_Fragmento citado_.
---+---
Para las Navidades de 1989, Acción Solidaria organizó en el estadio de Alianza Lima, el 23 de diciembre, un espectáculo con artistas de cine, radio y televisión, al que asistieron treinta y cinco mil personas. A poco de iniciarse el espectáculo, me avisaron por radio que habían encontrado una bomba en mi casa y que el servicio de desactivación de explosivos de la Guardia Civil había obligado a mi madre, a mis suegros, a las secretarias y empleados a marcharse. La coincidencia de esta bomba con el acto del estadio nos pareció sospechosa, destinada sin duda a empañar el acto, sacándonos de allí, de modo que con Patricia y mis hijos nos quedamos en la tribuna hasta que la fiesta navideña terminó. [19] La sospecha de que no era un verdadero atentado sino una operación psicológica la confirmé esa noche, al regresar a Barranco, cuando los desactivadores de explosivos de la Guardia Civil me aseguraron que la bomba -descubierta por el guardián de una escuela de turismo contigua a mi casa- no estaba rellena de dinamita sino de arena.

El domingo 26 de noviembre de 1989, un oficial de la Marina, vestido de civil, entró a mi casa con grandes precauciones. La cita había sido concertada por Jorge Salmón, de viva voz, pues mis teléfonos estaban intervenidos. El marino llegó en un automóvil con los vidrios polarizados, directamente al garaje. Venía a decirme que el Servicio de Inteligencia Naval, al que pertenecía, tenía conocimiento de una reunión secreta celebrada en el museo de la Nación, del presidente Alan García, su ministro del Interior, Agustín Mantilla, a quien se señalaba como el organizador de las bandas contraterroristas, el diputado Carlos Roca, el jefe de los cuerpos de seguridad del apra, Alberto Kitazono, y un alto dirigente del mrta. Y que en esa reunión se había decidido mi eliminación física, junto con la de un grupo en el que figuraban mi hijo Álvaro, Enrique Ghersi y Francisco Belaunde Terry. Los asesinatos se llevarían a cabo de modo que parecieran obra de Sendero Luminoso.

El oficial me hizo leer el informe que el Servicio de Inteligencia había elevado al comandante general de la Marina. Le pregunté qué grado de seriedad prestaba su institución a este informe. Se encogió de hombros y dijo que, si el río sonaba, piedras traía. La noticia de la rocambolesca conspiración llegó poco después, por intermedio de Álvaro, a un joven periodista de la televisión, Jaime Bayly, quien se atrevió a hacerla pública, causando gran alboroto. La Marina desmintió la existencia del informe.
---+---
_Instrucciones_.
A – Vuelve a escribir del fragmento el pasaje que va de "El oficial me" a "existencia del informe.", ambos incluidos.
B – Según el fragmento, ¿cuántas personas asistieron al espectáculo navideño en el estadio de Alianza Lima?
C – Sigue escribiendo el fragmento sobre la bomba y la conspiración a partir de su última oración.
Los ítems de más adelante no guardan relación con el fragmento.

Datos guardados
---+---
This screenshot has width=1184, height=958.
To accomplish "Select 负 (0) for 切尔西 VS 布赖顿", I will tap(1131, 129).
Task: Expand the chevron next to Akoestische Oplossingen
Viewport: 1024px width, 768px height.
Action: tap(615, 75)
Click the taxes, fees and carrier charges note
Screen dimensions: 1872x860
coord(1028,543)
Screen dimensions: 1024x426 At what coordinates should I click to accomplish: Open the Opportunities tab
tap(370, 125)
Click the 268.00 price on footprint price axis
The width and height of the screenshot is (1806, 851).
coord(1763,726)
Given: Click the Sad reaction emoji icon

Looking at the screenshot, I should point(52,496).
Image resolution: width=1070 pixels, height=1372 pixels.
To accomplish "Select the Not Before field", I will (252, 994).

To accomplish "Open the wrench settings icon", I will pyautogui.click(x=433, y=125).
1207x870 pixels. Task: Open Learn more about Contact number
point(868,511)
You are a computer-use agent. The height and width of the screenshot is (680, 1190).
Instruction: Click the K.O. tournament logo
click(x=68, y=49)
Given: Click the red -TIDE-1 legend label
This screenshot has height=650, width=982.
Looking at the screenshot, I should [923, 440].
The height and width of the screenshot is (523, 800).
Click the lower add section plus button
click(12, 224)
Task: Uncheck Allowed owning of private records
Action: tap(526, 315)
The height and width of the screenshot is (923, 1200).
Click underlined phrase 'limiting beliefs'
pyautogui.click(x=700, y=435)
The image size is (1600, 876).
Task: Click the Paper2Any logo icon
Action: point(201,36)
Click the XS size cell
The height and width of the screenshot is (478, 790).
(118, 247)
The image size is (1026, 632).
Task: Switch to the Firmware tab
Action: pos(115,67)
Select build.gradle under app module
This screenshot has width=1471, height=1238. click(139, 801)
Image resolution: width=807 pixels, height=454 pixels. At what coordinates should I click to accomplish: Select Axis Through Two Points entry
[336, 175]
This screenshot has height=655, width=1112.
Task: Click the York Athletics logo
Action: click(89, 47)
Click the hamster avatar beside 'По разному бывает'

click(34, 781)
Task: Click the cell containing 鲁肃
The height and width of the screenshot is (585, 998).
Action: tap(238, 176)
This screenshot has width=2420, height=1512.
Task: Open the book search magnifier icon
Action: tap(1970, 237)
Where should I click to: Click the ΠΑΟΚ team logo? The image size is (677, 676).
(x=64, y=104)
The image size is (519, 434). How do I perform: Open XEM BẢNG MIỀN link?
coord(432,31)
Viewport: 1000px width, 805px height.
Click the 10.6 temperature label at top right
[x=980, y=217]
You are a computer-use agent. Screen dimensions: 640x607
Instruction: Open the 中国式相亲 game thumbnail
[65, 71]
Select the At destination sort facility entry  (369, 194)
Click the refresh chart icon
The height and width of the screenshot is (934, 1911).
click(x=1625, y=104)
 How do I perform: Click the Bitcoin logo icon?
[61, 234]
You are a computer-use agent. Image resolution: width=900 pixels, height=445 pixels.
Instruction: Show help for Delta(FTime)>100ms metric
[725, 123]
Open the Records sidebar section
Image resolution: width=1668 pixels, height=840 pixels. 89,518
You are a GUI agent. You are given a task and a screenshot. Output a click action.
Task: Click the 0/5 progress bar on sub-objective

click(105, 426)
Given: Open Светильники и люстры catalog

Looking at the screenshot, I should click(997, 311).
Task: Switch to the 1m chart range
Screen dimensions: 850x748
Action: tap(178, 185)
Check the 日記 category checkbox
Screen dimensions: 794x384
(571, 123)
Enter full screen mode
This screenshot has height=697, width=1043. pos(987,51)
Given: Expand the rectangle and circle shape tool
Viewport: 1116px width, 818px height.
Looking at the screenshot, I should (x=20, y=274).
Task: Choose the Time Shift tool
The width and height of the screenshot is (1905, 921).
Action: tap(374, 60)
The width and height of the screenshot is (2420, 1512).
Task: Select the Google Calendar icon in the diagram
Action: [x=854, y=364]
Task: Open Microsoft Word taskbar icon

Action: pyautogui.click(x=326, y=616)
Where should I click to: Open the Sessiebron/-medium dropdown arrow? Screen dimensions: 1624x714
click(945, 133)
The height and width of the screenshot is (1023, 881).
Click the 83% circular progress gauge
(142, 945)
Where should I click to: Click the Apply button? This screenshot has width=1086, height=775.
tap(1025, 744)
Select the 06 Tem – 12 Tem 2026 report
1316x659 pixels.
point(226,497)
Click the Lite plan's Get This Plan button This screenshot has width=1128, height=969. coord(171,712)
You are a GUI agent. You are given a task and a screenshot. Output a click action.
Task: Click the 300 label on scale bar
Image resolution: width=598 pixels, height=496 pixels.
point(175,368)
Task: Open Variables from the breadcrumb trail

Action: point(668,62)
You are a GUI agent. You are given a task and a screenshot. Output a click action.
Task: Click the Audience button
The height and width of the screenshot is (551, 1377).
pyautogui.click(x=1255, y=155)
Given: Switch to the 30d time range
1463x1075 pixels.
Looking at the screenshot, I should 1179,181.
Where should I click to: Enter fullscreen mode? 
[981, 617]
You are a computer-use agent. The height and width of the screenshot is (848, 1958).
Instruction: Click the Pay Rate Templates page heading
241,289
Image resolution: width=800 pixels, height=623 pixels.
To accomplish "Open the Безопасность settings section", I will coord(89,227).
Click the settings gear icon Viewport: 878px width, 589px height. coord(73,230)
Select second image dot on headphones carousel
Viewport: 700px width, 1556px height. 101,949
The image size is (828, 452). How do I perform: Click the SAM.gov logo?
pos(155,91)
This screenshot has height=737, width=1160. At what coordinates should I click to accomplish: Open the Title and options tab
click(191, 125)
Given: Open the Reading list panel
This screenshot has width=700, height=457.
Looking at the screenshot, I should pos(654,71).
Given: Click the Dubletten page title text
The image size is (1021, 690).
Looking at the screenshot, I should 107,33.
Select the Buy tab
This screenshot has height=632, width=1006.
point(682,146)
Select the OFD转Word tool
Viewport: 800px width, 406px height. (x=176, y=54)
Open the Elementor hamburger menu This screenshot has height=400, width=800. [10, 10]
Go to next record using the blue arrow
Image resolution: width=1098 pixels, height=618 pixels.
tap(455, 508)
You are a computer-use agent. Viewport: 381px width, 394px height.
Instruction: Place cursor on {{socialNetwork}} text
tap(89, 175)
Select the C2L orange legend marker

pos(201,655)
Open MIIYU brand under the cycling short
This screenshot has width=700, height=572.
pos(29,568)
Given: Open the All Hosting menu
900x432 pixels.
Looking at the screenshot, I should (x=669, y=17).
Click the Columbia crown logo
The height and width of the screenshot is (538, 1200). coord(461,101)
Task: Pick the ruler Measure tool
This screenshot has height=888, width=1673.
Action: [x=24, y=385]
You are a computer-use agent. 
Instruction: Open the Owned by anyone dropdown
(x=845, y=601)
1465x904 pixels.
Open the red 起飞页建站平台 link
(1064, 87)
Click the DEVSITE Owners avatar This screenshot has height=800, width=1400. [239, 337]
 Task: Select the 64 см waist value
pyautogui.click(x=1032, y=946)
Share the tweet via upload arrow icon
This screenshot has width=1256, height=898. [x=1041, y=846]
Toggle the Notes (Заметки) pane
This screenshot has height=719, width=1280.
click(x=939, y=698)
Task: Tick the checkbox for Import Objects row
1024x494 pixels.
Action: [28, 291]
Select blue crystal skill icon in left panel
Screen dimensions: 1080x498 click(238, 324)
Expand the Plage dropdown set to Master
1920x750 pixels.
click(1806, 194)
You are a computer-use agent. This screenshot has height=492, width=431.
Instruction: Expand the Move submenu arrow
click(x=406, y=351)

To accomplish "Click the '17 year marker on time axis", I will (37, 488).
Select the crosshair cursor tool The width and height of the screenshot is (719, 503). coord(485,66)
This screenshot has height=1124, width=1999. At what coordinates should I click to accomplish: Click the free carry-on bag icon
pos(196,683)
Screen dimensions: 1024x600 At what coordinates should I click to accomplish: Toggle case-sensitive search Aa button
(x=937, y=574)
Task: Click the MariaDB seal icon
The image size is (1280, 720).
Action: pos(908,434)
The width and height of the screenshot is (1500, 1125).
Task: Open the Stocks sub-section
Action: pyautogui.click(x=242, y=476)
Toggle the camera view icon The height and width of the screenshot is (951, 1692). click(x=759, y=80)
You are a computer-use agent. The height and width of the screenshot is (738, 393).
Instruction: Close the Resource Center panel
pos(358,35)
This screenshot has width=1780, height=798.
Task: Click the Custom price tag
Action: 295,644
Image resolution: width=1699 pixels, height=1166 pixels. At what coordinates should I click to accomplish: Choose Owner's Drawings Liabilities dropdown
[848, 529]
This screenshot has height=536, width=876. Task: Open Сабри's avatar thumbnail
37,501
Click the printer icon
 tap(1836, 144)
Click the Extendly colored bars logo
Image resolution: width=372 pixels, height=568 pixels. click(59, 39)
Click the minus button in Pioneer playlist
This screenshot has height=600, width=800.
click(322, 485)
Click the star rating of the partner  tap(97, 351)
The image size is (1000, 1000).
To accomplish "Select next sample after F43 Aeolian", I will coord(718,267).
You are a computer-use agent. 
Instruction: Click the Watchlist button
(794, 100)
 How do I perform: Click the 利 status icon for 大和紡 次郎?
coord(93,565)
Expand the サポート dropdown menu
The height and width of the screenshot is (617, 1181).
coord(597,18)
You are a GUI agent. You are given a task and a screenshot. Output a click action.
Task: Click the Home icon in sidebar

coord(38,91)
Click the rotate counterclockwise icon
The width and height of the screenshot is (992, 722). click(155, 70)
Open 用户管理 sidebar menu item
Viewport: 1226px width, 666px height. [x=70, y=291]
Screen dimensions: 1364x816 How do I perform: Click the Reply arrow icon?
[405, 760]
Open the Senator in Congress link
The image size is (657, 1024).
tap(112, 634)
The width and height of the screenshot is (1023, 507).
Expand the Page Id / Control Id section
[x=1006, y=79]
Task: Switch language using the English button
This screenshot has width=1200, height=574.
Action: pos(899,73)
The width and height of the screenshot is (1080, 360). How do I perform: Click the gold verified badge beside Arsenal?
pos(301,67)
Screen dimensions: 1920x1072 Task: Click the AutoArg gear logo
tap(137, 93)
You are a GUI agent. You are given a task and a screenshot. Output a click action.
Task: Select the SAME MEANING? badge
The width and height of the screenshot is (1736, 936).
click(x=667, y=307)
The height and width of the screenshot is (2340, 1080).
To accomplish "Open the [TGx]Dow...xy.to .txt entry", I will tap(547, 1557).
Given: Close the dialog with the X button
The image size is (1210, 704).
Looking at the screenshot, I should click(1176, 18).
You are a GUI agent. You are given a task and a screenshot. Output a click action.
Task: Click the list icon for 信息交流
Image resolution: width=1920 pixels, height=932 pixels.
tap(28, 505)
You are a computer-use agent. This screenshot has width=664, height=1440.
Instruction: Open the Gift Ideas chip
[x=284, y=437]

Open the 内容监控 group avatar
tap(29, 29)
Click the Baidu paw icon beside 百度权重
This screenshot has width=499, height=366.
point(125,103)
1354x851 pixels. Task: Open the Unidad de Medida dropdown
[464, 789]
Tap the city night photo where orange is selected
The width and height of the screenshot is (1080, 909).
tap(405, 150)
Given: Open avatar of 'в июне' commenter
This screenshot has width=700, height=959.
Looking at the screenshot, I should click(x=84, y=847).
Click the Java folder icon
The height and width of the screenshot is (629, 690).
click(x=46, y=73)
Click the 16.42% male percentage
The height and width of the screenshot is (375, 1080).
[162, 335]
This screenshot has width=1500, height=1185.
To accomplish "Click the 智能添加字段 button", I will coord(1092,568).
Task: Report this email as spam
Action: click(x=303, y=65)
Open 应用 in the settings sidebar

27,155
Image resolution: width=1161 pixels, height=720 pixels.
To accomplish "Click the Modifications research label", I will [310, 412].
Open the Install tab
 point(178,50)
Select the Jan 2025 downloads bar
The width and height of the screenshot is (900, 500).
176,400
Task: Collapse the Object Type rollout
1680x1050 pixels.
---+---
_Tus respuestas_.
A –
El oficial me hizo leer el informe que el Servicio de Inteligencia había elevado al comandante general de la Marina. Le pregunté qué grado de seriedad prestaba su institución a este informe. Se encogió de hombros y dijo que, si el río sonaba, piedras traía. La noticia de la rocambolesca conspiración llegó poco después, por intermedio de Álvaro, a un joven periodista de la televisión, Jaime Bayly, quien se atrevió a hacerla pública, causando gran alboroto. La Marina desmintió la existencia del informe.

B – Treinta y cinco mil personas.

C –
Ésta fue una de las muchas denuncias sobre atentados contra mí que recibí. Algunas eran tan disparatadas que daban risa. Otras eran obvias fabulaciones de los informantes que se valían de estos pretextos para llegar hasta mí. Otras parecían, como las llamadas anónimas, operaciones psicológicas destinadas a restarnos bríos. Y había las denuncias solidarias, de buenas gentes, que no sabían nada concreto pero sospechaban que podían matarme, y como no querían que ocurriera, venían a hablarme de vagas emboscadas y misteriosos atentados, porque ésa era su manera de urgirme a que me cuidara. En la última etapa esto alcanzó tales proporciones que fue preciso cortarlo de raíz y pedí a Patricia y Lucía, que preparaban mi agenda, que no dieran más citas a quienes las solicitaran para «un asunto grave y secreto concerniente a la seguridad del doctor».

Me han preguntado si tuve miedo durante la campaña. Aprensión, muchas veces, pero más a los proyectiles contundentes, los que se ven venir, que a las balas o a las bombas. Como aquella tensa noche del 13 de marzo de 1990, en Casma, cuando, al subir a la tribuna, un grupo de contramanifestantes nos bombardeó desde las sombras con piedras y con huevos, uno de los cuales le reventó a Patricia en la frente. O aquella mañana de mayo de 1990, en el barrio limeño de Tacora, en que la buena cabeza (en los dos sentidos de la palabra) de mi amigo Enrique Ghersi detuvo la pedrada que me iba dirigida (a mí sólo me bañaron en pintura roja maloliente). Pero el terrorismo no me quitó el sueño en esos tres años ni me impidió hacer y decir lo que quería.

[19] El apra es especialista en ese género de operaciones: la víspera del lanzamiento de mi candidatura, el 3 de junio de 1989, voces anónimas avisaron que había una bomba en el avión que me llevaba a Arequipa. Luego del desalojo de emergencia, lejos del local del aeropuerto donde me esperaba la gente, se registró la nave y no se encontró nada.